- [EXCERPTED PASSAGE]:
* * * * * * *
I say that summer has finally arrived with a tone of caution. It was only earlier last week that we had a northerly wind blowing and it felt like we were back in winter.
The vineyard is starting to actually look like a real grown up vineyard now, with lots of lush growth. So much so that we have to thin out some of the shoots, in a process believe it or not we call ‘shoot thinning’.
Shoot thinning is the first stage of canopy management in the growing season- not including pruning of course. Each year once the vines start to grow, they send out shoots from the buds that we laid down when pruning.
Shoots also push from the secondary buds within the main bud location. Grapevine buds are not singular, but rather made up of many buds within the one visible. This is an evolution at its finest, if the primary bud is damaged (or the shoot is destroyed by frost), one or both of the secondary buds will emerge to make sure that the vine lives on to produce more fruit and thus seeds, and by way of nature reproduce. However, sometimes they grow anyway, these are what we call doubles or triples, which refer to when we have 2 or 3 shoots growing from the one location on the cane.
* * * * * * *
- [RECORDS SHOWN]:
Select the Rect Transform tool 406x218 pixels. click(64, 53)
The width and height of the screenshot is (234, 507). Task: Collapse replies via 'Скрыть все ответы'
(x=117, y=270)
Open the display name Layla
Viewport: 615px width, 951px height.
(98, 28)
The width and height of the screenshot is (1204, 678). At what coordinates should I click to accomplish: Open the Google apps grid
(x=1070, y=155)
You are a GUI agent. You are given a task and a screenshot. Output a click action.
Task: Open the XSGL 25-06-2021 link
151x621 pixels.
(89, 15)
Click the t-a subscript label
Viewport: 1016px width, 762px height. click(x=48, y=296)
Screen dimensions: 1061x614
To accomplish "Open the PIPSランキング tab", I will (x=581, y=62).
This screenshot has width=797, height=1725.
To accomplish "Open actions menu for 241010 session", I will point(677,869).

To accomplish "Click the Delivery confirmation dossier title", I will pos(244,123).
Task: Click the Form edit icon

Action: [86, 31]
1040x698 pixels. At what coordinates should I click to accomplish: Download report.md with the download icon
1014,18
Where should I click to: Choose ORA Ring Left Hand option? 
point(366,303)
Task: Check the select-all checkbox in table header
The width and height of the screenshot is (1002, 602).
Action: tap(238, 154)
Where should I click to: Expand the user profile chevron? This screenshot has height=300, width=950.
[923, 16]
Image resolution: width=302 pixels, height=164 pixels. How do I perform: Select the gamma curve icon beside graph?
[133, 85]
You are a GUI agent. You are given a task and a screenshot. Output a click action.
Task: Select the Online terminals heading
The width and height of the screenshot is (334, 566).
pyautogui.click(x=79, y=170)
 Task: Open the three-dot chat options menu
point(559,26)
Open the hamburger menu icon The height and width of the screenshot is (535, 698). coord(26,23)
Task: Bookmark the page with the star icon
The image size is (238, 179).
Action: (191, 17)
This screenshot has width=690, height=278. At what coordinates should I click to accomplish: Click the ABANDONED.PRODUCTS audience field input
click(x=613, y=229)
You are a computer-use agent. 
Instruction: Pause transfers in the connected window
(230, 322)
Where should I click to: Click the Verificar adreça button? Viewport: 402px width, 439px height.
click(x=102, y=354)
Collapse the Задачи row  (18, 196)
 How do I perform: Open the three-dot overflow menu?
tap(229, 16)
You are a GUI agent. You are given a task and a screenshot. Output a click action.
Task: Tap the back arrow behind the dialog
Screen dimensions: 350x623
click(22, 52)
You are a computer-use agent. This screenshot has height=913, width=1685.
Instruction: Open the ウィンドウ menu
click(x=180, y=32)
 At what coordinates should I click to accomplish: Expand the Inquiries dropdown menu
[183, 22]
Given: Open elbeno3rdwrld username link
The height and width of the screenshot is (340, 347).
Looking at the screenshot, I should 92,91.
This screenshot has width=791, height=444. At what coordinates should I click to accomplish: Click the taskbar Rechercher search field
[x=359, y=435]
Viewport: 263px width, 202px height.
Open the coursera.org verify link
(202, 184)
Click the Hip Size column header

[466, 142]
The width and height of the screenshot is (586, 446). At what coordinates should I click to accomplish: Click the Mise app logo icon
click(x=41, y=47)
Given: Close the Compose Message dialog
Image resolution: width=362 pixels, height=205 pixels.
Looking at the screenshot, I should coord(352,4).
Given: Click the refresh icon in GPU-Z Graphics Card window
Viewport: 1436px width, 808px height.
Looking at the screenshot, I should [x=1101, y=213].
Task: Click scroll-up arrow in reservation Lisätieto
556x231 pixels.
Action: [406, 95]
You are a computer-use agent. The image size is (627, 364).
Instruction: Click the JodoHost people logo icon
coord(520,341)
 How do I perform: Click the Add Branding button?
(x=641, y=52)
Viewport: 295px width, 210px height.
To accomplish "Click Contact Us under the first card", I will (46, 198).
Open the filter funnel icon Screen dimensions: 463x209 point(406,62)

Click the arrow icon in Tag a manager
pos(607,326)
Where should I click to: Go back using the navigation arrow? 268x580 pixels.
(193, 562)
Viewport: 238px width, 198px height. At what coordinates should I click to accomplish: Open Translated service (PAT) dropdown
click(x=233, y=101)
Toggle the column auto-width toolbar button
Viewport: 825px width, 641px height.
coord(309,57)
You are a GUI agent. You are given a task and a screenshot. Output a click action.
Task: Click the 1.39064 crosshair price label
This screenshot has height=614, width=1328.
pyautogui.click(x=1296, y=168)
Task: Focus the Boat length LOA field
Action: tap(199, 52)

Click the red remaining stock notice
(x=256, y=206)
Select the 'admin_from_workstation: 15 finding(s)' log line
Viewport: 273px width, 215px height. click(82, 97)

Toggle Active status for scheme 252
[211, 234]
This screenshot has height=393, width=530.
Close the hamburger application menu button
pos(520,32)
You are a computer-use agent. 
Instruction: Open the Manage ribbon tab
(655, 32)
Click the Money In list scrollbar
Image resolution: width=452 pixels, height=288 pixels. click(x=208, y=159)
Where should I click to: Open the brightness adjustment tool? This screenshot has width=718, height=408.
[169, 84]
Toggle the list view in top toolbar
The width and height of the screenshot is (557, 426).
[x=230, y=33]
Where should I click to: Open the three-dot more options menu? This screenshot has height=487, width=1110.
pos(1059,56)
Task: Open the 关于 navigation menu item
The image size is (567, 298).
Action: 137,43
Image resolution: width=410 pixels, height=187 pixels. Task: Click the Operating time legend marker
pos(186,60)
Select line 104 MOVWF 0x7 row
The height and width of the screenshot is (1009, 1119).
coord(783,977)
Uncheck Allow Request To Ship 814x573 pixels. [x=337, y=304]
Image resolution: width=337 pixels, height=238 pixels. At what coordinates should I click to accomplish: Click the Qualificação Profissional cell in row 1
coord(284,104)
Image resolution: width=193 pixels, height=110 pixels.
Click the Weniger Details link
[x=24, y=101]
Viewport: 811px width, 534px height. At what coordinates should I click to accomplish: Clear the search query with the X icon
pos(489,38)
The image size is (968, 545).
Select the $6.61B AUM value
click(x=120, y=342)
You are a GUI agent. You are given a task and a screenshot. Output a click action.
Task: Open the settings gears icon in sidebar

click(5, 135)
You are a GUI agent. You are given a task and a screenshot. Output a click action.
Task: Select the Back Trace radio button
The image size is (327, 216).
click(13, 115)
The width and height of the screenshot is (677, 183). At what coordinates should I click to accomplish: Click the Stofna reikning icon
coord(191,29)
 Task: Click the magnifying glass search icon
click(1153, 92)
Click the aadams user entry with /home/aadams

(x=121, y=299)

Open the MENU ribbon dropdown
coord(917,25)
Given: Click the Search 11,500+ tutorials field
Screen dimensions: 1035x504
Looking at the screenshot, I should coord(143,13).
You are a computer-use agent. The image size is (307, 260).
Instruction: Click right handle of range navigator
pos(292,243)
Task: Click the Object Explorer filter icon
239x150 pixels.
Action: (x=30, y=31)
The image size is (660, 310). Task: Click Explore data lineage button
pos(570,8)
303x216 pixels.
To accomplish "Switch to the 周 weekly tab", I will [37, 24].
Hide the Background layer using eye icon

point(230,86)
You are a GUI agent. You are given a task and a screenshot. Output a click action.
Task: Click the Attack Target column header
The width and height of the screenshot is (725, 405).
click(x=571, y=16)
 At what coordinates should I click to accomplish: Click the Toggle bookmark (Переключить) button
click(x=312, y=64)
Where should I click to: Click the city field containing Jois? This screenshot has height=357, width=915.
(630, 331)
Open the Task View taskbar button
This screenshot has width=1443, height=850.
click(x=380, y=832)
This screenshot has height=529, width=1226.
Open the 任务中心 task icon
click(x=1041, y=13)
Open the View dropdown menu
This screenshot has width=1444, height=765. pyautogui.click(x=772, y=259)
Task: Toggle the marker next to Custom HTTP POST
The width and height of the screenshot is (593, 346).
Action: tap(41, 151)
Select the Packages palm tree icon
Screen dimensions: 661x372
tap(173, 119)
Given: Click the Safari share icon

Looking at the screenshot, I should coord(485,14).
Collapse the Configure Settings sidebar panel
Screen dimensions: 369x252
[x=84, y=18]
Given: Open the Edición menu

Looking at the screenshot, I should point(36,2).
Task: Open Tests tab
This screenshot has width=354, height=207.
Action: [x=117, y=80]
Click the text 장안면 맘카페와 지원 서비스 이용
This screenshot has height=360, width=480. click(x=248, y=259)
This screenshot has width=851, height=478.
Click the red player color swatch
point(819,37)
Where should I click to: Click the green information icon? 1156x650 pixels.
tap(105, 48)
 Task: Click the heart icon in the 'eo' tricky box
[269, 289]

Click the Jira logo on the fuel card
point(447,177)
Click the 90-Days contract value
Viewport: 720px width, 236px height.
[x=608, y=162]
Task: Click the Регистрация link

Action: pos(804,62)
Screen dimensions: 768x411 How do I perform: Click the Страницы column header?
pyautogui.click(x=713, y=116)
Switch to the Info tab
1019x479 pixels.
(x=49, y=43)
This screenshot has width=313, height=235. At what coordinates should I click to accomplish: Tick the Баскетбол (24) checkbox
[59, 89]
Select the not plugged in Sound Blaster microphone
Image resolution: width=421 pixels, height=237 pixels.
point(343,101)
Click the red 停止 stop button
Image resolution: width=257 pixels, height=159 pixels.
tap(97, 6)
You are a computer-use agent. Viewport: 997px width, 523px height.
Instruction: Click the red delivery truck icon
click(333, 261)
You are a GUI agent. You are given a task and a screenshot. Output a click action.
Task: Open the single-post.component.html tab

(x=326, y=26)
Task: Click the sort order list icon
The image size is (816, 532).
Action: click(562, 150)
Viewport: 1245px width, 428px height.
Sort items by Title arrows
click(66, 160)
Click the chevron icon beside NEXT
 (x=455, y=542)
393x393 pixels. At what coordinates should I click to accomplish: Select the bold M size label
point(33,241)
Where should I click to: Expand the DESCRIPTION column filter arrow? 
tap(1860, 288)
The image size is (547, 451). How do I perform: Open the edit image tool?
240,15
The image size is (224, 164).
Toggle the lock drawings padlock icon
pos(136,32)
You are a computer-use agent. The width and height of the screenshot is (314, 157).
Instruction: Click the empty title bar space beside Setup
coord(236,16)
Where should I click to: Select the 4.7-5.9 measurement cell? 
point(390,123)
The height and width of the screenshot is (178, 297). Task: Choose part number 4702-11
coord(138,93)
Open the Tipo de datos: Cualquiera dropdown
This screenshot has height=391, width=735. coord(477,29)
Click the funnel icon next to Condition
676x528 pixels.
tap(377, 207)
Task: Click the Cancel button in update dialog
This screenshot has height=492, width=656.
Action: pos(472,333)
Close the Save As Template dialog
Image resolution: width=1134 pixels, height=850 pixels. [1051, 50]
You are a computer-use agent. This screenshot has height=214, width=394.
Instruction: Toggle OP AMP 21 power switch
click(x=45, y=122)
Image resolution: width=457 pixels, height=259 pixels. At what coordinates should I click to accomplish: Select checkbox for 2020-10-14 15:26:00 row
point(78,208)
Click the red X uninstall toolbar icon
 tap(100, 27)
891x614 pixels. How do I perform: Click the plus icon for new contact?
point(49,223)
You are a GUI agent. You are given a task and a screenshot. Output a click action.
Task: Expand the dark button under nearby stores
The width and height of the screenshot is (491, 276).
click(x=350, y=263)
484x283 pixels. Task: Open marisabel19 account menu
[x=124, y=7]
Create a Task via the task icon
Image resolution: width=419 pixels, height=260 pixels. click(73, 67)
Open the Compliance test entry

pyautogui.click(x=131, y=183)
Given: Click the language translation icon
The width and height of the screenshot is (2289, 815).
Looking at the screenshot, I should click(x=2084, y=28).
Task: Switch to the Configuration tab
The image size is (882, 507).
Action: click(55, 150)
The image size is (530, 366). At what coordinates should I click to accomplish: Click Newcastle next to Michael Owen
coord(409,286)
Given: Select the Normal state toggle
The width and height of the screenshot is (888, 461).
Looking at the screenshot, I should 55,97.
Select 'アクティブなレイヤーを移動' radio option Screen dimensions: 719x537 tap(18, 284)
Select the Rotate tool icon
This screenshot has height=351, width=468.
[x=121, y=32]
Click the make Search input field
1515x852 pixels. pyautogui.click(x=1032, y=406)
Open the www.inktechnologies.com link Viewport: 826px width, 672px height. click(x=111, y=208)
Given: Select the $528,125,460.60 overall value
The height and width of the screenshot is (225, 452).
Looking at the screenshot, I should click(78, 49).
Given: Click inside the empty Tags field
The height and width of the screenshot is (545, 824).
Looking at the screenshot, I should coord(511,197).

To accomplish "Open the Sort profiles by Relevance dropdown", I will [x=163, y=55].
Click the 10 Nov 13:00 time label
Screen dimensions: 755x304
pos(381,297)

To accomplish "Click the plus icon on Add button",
* * * * * * *
- [TASK TO CARRY OUT]: Continue the vineyard piece on shoot thinning from its final sentence.

- [WRITTEN ANSWER]:
This is where shoot thinning comes in – we knock off the extra growth in order to concentrate the vines energy into the remaining shoot. More shoots on a vine equal more leaves, and more fruit. This is what we don’t want- vines that are over cropped with a dense canopy of leaves have more disease pressure, and less fruit character in the final wine.
The goal is to end up with a nice open canopy so that each cane is ready to carry one or two bunches and each vine has an ideal setup for bloom and fruitset with plenty of sunlight interception into the canopy. Bring on the rest of Summer!